Womb transplants may be a reality in as little as two years. A group of doctors and vets in London (working with teams in New York and Budapest) have performed a successful womb transplant in a rabbit. If transplants on larger animals are also successful, the first uterus transplant in a woman could take place within two years. The surgery could offer an alternative solution to women who are unable to bear children for any number of reasons.
Although there have been attempts at womb transplants in the past, the first womb transplant took place in 2000 in a 26-year-old woman in Saudi Arabia failed due to blood supply issues. The recent study involved five donor rabbits with two living up to 10 months after the transplant and dying of unrelated causes. The success in the rabbits can be attributed to a new technique that establishes better blood supply referred to as “vascular patch technique.” This technique connects major blood vessels, including the aorta.
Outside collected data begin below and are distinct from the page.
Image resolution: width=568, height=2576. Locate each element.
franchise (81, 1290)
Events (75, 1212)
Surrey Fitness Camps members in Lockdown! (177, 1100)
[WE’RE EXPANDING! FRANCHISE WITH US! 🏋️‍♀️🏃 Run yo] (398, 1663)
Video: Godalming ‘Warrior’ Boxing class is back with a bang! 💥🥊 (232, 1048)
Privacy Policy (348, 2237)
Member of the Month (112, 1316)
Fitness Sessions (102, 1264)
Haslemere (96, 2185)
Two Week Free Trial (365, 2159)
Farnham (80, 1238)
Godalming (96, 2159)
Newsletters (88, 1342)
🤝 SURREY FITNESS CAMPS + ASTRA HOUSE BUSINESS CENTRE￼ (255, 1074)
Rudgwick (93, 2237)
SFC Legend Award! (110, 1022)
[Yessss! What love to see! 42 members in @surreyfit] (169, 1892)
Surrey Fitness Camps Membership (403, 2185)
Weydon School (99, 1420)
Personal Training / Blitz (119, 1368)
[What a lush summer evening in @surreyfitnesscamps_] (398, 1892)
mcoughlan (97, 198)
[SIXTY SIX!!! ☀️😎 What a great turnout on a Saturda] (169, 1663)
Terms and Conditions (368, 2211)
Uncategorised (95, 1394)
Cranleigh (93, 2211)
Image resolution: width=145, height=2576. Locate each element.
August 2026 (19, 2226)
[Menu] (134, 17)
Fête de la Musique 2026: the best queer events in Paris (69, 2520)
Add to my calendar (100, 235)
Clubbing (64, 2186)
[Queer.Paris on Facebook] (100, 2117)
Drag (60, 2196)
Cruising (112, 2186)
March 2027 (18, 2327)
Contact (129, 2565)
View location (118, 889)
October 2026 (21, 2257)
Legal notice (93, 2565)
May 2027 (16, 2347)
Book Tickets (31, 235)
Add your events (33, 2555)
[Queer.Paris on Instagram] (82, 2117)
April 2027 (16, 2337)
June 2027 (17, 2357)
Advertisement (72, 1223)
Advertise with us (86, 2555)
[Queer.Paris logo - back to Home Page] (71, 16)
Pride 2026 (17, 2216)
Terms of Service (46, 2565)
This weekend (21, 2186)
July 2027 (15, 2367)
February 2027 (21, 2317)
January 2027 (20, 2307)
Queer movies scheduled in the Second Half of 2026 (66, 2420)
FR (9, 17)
The two surviving rabbits were mated but did not become pregnant naturally, meaning the logical next step in this study is to create pregnancies using in vitro fertilization (IVF). In addition to IVF, cesarean sections would also be necessary to avoid any potential complications during birth.
Although many are excited about the outcome of this study, Tony Rutherford, chairman of the British Fertility Society believes there is “a big difference between demonstrating effectiveness in a rabbit and being able to do this in a larger animal or a human”.